Exercise aim:
Exclude images; transcribe the rest of the data exactly.

Records for this exercise:
>>>>>
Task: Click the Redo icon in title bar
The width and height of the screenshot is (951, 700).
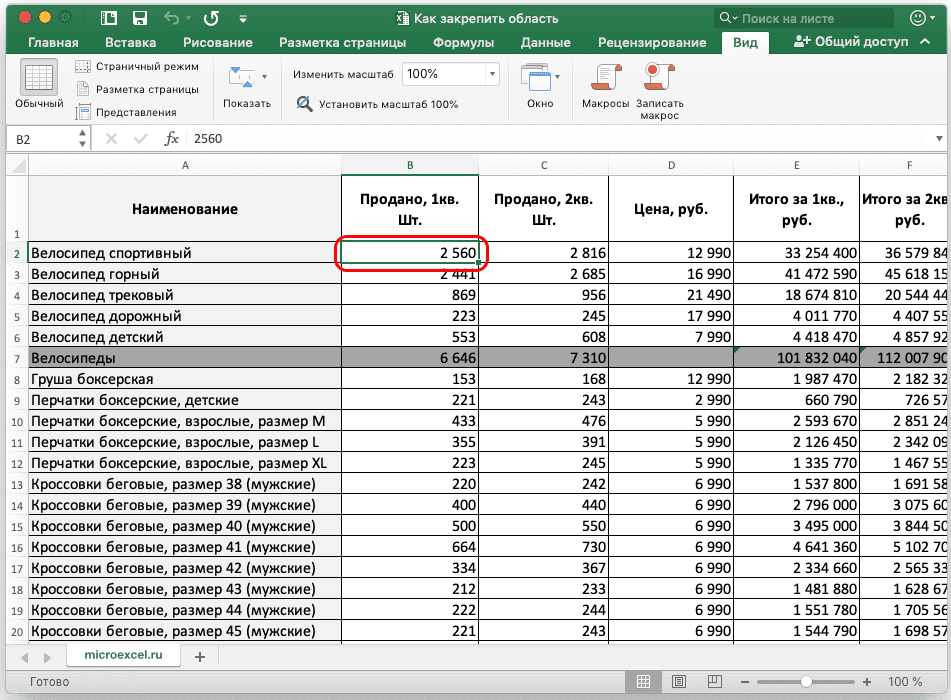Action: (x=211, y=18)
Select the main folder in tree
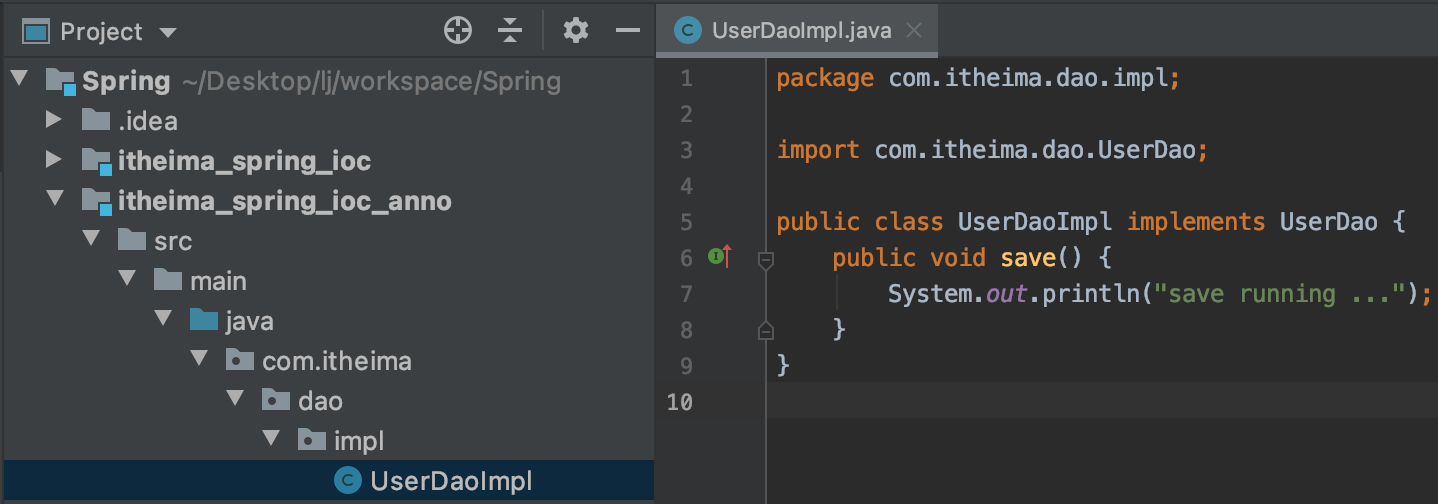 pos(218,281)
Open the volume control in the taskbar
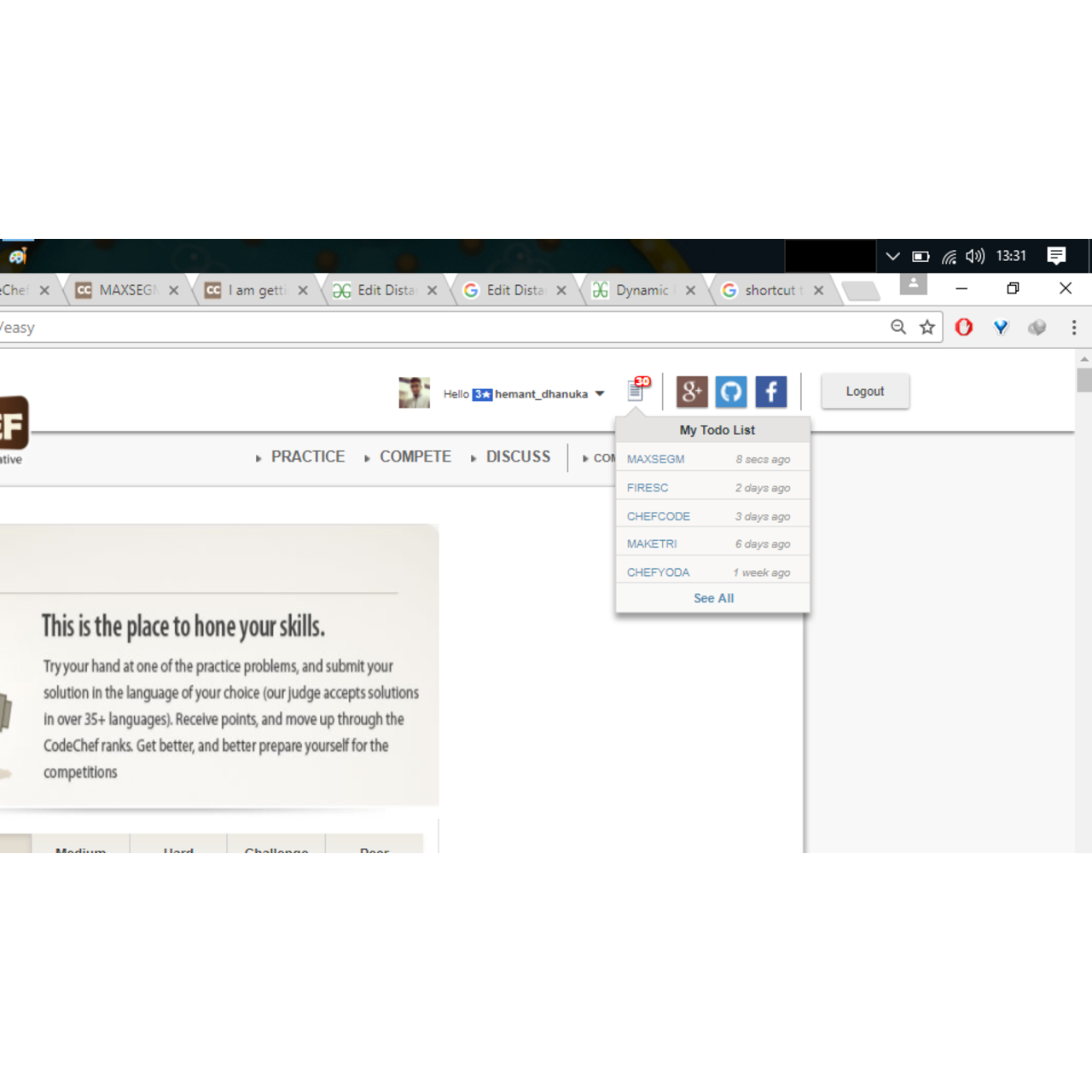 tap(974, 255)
<<<<<
Response to the task:
Task: Click the Redo icon in title bar
The width and height of the screenshot is (951, 700).
Action: (x=211, y=18)
Select the main folder in tree
 pos(218,281)
Open the volume control in the taskbar
 tap(974, 255)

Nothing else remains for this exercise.